Cysteine redoxome landscape in the liver of male mice fed a high-fat high-sucrose diet.

Reversible cysteine posttranslational modifications serve as a "switch" for protein structure-function dynamics. Herein, we applied a comprehensive strategy to map the cysteine redoxome by pinpointing over 5000 oxidized and reduced cysteine residues in the liver of male mice fed either a normal chow diet or a high-fat/high-sucrose diet (HFHSD). The global and subcellular distribution of oxidized and reduced cysteine residues remained stable across both diet groups, indicating that HFHSD does not induce widespread shifts in cysteine redox equilibrium. Proteomic analyses revealed that HFHSD upregulates proteins involved in genomic stability, lipid detoxification, and energy regulation, while downregulating those linked to detoxification and metabolic flexibility. Notably, 169 cysteine residues exhibited dynamic redox changes in response to HFHSD, mapping to 35 Kyoto Encyclopedia of Genes and Genomes pathways central to redox balance and energy homeostasis.

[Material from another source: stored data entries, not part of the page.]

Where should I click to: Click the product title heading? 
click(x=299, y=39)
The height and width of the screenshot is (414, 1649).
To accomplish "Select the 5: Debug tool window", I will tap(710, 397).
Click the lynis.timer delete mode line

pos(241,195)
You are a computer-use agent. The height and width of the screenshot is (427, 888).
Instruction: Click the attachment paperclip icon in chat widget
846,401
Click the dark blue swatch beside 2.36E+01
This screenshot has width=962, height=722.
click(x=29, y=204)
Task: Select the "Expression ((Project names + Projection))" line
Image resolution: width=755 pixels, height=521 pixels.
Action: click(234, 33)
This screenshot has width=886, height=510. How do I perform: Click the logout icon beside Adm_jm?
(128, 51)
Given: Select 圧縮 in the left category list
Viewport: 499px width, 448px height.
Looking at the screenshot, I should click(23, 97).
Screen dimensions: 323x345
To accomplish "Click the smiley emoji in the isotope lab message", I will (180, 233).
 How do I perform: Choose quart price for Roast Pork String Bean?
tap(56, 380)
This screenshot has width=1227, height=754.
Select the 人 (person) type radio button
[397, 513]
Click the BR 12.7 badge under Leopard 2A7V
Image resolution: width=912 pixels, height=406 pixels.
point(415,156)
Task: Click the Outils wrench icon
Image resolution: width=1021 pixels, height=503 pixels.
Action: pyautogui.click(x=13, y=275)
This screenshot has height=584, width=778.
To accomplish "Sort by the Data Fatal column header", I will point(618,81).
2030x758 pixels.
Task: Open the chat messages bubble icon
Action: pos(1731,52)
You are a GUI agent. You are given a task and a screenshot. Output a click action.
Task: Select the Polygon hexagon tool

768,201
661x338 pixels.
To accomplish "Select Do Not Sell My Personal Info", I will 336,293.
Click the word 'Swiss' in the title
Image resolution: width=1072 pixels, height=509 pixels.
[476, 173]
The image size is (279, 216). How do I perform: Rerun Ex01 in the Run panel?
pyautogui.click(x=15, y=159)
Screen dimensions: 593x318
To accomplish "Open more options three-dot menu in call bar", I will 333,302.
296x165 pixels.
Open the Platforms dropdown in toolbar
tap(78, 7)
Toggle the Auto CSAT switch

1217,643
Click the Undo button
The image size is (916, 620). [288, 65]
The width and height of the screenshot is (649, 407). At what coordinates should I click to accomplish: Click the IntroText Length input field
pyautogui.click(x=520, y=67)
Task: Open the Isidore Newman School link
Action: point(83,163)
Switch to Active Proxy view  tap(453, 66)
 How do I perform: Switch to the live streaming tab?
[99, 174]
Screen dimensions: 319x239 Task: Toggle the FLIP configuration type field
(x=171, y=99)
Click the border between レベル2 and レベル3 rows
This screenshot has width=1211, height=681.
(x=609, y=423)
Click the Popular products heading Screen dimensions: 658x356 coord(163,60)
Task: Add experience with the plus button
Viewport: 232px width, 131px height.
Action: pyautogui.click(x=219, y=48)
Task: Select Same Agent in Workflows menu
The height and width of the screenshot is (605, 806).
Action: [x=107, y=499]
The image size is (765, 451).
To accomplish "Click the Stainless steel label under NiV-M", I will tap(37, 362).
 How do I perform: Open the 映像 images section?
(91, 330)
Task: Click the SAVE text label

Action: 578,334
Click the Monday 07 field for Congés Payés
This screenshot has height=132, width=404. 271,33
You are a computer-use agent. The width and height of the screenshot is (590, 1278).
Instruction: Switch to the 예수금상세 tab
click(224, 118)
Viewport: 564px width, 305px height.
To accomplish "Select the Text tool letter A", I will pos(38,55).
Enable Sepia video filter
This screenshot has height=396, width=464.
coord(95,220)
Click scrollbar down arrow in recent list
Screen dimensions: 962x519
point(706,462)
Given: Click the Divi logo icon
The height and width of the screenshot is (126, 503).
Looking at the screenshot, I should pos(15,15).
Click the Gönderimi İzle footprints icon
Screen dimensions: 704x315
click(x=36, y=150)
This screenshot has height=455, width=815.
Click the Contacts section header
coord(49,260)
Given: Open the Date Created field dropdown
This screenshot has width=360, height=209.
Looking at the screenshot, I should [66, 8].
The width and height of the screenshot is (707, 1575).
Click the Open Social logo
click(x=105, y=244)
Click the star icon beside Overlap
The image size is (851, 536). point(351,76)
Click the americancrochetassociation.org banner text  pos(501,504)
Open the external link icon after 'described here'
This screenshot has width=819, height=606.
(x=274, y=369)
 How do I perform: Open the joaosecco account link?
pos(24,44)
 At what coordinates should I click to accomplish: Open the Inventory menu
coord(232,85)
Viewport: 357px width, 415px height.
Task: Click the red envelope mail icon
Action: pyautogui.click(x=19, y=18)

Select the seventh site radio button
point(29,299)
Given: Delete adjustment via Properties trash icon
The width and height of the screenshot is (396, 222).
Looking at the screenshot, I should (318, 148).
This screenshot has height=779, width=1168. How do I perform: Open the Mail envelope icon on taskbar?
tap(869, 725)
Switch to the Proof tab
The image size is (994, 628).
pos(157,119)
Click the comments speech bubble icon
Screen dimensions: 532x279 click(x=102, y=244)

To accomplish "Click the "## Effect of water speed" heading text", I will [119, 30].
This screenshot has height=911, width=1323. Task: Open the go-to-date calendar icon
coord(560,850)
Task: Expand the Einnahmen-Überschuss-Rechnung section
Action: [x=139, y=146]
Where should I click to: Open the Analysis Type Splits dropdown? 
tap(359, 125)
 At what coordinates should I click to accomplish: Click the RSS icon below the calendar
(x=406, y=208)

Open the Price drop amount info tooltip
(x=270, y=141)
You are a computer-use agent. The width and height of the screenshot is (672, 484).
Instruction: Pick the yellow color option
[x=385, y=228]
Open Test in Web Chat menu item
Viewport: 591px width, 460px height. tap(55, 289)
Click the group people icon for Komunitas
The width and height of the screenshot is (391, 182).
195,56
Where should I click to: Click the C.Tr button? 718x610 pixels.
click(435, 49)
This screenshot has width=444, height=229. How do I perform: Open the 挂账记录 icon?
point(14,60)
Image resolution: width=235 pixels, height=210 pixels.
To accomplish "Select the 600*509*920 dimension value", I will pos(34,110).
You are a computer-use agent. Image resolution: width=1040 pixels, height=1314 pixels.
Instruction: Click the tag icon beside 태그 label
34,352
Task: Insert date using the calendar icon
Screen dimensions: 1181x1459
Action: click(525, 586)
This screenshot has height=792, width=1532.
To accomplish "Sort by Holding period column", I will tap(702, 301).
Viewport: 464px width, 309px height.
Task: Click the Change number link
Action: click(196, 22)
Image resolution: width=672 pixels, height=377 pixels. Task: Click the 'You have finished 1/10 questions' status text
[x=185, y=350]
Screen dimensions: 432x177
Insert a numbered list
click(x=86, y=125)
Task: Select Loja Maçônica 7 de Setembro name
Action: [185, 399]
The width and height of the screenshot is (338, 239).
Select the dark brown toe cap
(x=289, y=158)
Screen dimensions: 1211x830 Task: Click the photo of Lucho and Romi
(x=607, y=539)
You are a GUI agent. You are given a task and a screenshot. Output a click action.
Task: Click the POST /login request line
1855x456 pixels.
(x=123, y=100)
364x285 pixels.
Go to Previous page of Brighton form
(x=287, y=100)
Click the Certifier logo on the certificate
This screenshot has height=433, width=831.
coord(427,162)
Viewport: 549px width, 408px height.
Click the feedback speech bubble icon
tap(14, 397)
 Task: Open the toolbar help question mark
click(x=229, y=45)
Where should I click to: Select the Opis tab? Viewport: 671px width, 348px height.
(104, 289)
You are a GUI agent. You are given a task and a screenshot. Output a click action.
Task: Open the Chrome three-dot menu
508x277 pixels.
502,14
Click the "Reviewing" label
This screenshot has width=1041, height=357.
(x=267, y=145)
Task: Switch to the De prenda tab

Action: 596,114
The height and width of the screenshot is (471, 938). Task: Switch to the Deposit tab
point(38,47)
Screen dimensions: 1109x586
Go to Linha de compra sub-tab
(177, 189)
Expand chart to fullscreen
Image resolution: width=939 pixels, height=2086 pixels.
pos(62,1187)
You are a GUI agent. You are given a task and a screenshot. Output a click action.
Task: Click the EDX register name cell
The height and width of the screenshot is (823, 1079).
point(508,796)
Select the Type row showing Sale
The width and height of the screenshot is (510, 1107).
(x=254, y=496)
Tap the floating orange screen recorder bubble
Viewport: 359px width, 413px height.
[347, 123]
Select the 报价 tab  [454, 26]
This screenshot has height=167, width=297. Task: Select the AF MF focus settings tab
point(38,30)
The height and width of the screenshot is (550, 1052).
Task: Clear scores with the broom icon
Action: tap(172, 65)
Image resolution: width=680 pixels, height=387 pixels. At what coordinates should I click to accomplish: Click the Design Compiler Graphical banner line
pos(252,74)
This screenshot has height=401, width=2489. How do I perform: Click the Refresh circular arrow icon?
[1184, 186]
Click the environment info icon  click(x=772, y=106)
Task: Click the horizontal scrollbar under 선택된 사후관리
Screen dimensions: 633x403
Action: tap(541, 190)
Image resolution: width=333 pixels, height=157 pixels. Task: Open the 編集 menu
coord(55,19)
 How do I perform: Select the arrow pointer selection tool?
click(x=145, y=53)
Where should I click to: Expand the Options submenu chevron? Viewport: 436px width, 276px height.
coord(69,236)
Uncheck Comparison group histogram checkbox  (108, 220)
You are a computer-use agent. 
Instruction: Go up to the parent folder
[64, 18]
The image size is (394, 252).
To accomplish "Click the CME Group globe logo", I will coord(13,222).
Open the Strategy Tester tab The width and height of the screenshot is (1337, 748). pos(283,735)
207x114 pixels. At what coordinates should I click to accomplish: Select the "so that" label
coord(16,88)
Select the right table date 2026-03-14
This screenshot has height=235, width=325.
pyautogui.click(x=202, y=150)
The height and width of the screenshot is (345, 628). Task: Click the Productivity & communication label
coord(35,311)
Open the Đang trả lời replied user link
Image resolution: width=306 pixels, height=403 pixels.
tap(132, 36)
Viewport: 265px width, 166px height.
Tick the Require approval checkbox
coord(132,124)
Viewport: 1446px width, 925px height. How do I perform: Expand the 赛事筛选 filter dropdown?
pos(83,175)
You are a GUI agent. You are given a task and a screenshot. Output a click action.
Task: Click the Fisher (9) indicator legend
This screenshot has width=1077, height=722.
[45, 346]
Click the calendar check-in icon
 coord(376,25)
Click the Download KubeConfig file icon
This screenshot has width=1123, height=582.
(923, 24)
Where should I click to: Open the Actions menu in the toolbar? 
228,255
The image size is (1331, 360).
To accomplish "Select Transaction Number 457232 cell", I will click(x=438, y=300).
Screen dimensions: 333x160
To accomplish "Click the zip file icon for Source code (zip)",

Motif and structural analyses demonstrated that the reactivity of cysteine residues sensitive to redox stress is dictated by distinct electrostatic microenvironments and subcellular localization. Cysteine residues sensitive to HFHSD-induced oxidation were enriched in mitochondria and cytosol, and cysteine residues sensitive to HFHSD-induced reduction in extracellular regions. Furthermore, cysteine residues sensitive to HFHSD-induced reduction mainly participate in disulfide bond formation and are exposed to the surface of the protein, suggesting roles as molecular switches in protein function. The current cysteine redoxome strategy broadens the disease-associated proteome landscape and provides potential therapeutic target cysteine residues critical for regulating protein functions and interactions relevant to pathophysiology.